Scott et al. (2010) carried out a large, multinational study with over 34,000 adult participants. They found that adults whose marriages had ended through divorce (or similar unstable ends) showed generally greater risk across a wide range of mental health problems- including anxiety disorders. They also reported some differences by gender. Among men, divorce increased risk for depression. Among women, it increased risk for substance abuse disorders. The authors speculated that difference between genders in the types of role demands (especially parenting) might account for these different risk-related outcomes.
However, just because adult divorced individuals are found to be at greater risk for various mental health problems—including anxiety disorders—than are non-divorced adults, does not prove that these disorders are directly caused by either the divorced or its assumed high levels of stress. Amato (2000) and Booth and Amato (1991) made this point when they noted that although many divorced adults experience mental health problems, adults vary widely in the quality of their adjustment after divorce. Not every divorced adult crashes into sustained problems. The question is: why does divorce seem to lead to such problems for some, and not for others?
A possible answer comes from an interesting study by Brown et al. (1996). They studied a sample of 404 women living with at least one child in inner-city London (some but not all of these women were divorced). The researchers assessed the various types of problems and mental health disorders these women living on the edge faced. They found they could sort the women into two groups: those who had experienced very bad situations as children (such as neglect or abuse) and those who had not. Among those women with the more difficult childhoods, adult mental health problems such as depression and anxiety disorders were common. However, among the adult women who had experienced stressors as adults—such as from divorce—only depression tended to result. Also, one might reason that such problems in early childhood might predispose the adult to increased risk for divorce. Thus, and outside of depression, it may not be the adult divorce that creates the somewhat greater risk for anxiety-related problems; it may be the long shadow of problems that occurred in childhood.
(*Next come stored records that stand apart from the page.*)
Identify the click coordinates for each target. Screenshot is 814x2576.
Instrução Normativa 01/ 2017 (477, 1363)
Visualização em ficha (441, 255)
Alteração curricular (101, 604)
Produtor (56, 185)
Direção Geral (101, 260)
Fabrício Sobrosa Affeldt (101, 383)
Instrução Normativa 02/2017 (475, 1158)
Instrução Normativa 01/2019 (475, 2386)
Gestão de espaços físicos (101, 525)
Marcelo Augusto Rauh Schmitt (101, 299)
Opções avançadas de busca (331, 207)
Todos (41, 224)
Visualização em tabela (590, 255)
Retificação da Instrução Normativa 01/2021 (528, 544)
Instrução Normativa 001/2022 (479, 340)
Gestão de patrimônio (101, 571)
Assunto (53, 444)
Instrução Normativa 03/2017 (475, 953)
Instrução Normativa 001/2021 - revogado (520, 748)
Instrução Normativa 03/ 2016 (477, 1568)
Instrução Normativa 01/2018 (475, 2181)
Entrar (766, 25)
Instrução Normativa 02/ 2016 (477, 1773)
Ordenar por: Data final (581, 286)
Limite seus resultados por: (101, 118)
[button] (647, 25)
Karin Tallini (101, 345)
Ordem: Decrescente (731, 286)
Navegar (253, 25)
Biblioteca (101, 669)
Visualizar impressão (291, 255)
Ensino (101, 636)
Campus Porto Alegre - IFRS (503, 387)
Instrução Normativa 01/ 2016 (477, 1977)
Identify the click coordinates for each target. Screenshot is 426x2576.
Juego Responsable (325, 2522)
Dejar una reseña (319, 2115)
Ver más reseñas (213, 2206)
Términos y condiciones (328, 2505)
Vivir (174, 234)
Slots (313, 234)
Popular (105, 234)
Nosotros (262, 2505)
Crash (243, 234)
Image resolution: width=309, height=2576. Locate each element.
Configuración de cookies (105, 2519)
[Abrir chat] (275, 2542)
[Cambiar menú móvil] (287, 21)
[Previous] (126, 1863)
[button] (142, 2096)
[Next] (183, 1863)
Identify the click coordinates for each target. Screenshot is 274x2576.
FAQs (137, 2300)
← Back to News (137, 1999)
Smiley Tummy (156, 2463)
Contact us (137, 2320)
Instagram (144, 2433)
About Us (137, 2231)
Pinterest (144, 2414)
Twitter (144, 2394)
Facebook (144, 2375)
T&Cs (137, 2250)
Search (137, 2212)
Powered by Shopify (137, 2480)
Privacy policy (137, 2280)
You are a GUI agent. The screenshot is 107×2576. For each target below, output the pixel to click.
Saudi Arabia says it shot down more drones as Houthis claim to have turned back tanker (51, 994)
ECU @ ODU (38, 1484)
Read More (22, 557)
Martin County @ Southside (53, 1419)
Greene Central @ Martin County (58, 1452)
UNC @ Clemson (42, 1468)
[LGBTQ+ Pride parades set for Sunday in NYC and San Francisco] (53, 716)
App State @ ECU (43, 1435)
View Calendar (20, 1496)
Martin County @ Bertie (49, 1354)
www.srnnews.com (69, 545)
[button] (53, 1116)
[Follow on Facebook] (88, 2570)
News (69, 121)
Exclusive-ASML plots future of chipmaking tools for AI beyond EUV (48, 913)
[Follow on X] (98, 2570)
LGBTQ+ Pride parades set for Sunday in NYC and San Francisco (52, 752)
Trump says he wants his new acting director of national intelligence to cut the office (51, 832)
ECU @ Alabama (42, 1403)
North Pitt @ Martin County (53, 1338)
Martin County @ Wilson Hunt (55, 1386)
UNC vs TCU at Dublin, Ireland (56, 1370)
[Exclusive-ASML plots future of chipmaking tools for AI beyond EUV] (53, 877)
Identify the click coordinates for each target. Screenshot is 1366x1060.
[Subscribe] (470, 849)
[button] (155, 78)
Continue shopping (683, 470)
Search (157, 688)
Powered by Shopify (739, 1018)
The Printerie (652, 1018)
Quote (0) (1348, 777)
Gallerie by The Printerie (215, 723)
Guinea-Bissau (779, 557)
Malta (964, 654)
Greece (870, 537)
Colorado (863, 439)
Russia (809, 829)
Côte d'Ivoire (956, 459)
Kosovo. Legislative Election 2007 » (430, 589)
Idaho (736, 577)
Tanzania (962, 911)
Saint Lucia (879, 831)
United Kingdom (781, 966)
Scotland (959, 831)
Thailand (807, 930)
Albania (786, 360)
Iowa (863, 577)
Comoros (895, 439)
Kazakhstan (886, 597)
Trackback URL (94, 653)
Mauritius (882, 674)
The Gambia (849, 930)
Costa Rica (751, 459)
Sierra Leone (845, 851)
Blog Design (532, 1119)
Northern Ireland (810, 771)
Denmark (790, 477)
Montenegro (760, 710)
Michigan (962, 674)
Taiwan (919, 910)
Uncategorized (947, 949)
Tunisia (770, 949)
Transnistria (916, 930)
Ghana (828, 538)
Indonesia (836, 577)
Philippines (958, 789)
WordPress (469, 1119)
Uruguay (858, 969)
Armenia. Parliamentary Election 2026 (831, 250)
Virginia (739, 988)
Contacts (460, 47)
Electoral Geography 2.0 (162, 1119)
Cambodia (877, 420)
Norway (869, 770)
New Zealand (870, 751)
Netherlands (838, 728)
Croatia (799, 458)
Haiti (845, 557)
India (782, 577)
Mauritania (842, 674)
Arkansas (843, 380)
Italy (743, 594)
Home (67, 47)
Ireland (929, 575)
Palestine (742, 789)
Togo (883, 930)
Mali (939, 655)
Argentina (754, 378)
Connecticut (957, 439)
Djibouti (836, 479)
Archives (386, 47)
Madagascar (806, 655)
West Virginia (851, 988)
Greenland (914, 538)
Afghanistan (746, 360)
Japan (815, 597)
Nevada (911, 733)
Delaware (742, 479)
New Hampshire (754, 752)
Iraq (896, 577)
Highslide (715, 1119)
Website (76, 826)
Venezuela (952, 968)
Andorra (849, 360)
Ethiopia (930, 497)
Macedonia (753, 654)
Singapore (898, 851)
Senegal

In summary, the scientific research shows that divorce increases one’s risk of developing anxiety, regardless of gender. To minimize risk of an anxiety disorder after divorce, one might (1) get money, and a better education, and a job, and (2) make peace with oneself regarding the immorality of divorce. Also, other factors, like adverse childhood experiences, may increase the risk for anxiety, regardless of marital status.
Children of Divorced Parents
Riggio (2004) did a study of effects of parental divorce and degree of conflict during that divorce on various outcomes of children after those children reached adulthood. Conflict effects were very negative among the adult children of divorce and affected anxiety in relationships very negatively. However, divorce itself (outside of hurting father-child relationships) also seemed to have a number of positive impacts, such as improved mother-child relationship, improved social supports, improved independence, and reduced anxiety in relationships. In other words, it appears to be conflict—and not divorce—that increases the risk for anxiety in relationships amongst adult children.